I remember a line in Sriramcharitmanas by Tulsidaas, a well known and one of the most popular Hindu script, which reads... छिति जल पावक गगन समीरा, पंच रचित अति अधम शरीरा। it means our body is made up of SOIL, WATER, FIRE, SKY AND AIR. In simple words, it is said in Hindu mythology that our body is made up of soil. This is also interpreted as follows. after death our body is disposed and it goes into these above-said five components. Sometimes I wander whether it gives us some more information other than this. Is it possible to have a life with soil? There is no answer to this but there are hints from the mother nature to decode. Silicon and silicates are main constituent of soil and is in abundance in the nature on earth. Can we imagine a life system with silicon and its derivatives as the basic unit instead of carbon and its derivatives as we see it in present.

Keeping all these questions in mind I started searching what our scientific knowledge says about this. While searching, I saw a literature by Prof. E. REYNOLDS published in NATURE in year 1893. That paper is about looking at silicon analogues of carbon compound. Periodic table is of help for this kind of comparison. I am writing some of the matter from that paper because I think it is important. "..Carbon, whether combined with hydrogen, oxygen or nitrogen or with all three, is the great element of organic nature, while silicon, in union with oxygen and various metals, not only forms about one-third of the solid crust of the earth, but is unquestionably the most important element of inorganic nature....." he further writes.. "....The chief functions of carbon are those which are performed at comparatively low temperatures;hence carbon is essentially the element of the present epoch. on the other hand, the activities of silicon are most marked at very high temperatures;hence it is the element whose chief work in nature was performed in the distant past, when the temperature of this earth was far beyond that at which the carbon compounds of organic life could exist......."
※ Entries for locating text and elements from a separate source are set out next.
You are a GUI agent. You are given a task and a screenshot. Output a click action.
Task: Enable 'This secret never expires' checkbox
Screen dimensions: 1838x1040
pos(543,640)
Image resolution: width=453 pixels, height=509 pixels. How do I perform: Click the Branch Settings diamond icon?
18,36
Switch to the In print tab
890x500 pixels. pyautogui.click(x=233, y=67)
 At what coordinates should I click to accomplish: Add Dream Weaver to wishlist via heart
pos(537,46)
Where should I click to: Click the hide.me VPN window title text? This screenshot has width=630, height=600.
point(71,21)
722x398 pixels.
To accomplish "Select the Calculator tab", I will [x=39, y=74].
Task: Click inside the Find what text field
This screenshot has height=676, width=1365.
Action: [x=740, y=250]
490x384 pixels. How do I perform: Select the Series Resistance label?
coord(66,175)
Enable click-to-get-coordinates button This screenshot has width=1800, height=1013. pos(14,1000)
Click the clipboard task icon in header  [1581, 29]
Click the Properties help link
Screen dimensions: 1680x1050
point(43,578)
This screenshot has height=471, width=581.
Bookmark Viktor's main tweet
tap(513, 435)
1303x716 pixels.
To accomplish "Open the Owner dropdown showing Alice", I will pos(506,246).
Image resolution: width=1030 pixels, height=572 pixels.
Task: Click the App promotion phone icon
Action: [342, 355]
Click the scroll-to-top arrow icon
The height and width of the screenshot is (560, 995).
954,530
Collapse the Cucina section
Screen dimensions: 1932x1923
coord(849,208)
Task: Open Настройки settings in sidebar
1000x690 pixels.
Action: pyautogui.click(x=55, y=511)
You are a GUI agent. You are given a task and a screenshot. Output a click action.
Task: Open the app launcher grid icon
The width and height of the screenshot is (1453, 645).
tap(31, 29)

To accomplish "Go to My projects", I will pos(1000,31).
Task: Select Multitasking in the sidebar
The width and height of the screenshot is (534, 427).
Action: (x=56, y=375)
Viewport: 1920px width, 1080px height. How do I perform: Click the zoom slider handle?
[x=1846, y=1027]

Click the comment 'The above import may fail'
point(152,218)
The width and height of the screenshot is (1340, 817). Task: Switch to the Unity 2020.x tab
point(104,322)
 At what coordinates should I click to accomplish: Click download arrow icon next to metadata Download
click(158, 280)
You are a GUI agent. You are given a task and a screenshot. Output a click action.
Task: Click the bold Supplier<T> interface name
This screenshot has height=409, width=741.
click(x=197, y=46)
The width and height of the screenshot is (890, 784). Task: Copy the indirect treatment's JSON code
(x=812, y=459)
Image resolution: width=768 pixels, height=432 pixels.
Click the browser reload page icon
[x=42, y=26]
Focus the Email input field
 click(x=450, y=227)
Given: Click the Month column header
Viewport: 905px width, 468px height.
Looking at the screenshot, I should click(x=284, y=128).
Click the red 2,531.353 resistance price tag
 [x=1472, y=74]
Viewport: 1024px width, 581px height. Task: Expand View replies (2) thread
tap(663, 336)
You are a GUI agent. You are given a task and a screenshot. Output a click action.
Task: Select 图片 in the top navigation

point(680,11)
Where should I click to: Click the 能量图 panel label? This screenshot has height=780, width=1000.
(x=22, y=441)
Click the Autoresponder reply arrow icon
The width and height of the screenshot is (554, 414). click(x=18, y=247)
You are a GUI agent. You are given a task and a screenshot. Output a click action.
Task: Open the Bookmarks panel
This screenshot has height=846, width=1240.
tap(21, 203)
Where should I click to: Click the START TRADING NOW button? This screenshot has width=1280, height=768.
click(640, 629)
Silicon's ability to make stable bonds with elements like nitrogen, hydrogen and oxygen indicates the possibility of a silicon based life possibly in other atmosphere other than oxygen (as it is now). Other possible atmosphere could be SULFUR. I suggest sulfur because it shows properties similar to oxygen due to their presence in the same group (group 16). Also sulfur is related to silicon in period third in the same way as oxygen is related to carbon in the second period. Apart from this silicon is capable of making long chains, multiple bonds and good bond strength with oxygen. Moreover, silicon also has an edge over carbon because of its solubility in aluminum. as it is said "silicon dissolves freely in aluminum". In a way Aluminum resembles nitrogen in directly forming bond with silicon at higher temperatures (here the comparison is between Si-Al and C-N). Si-Al dissolution and ability to stay together with ease and stability can be understood in terms of there coexistence in the crust of earth which has been named with them as SIAL (refer to the other part of crust called "Sima", consisting of silicates and magnesium).

Before saying final words for this post, I would like to make two points about the importance of silicon (and its derivatives) in our life. First, a complex derivative of silicon made up of Silicon, oxygen, hydrogen and carbon is used in many medical application including cosmetic implants. This material is called "polymerized siloxene" or more commonly known as "silicone". This material shows know side effects in our body if implanted in our body. Secondly, recent research shows the importance of SILICON in our nutrition for strong and healthy bones (Journal of Nutrition and health aging, Vol 11, page 99 (2007)).

Finally, Its time to think on the possibility of a life with silicon, aluminum and oxygen as basic building blocks instead of carbon, nitrogen and hydrogen. Life in terms of this silicon and group can be thought to be present in past on earth or may be the world outside our reach.  Science gave the answer about our evolution, courtesy Charles Darwin. But it reminds me of a statement by George Bernard Shaw.
Science never solves a problem without creating ten more.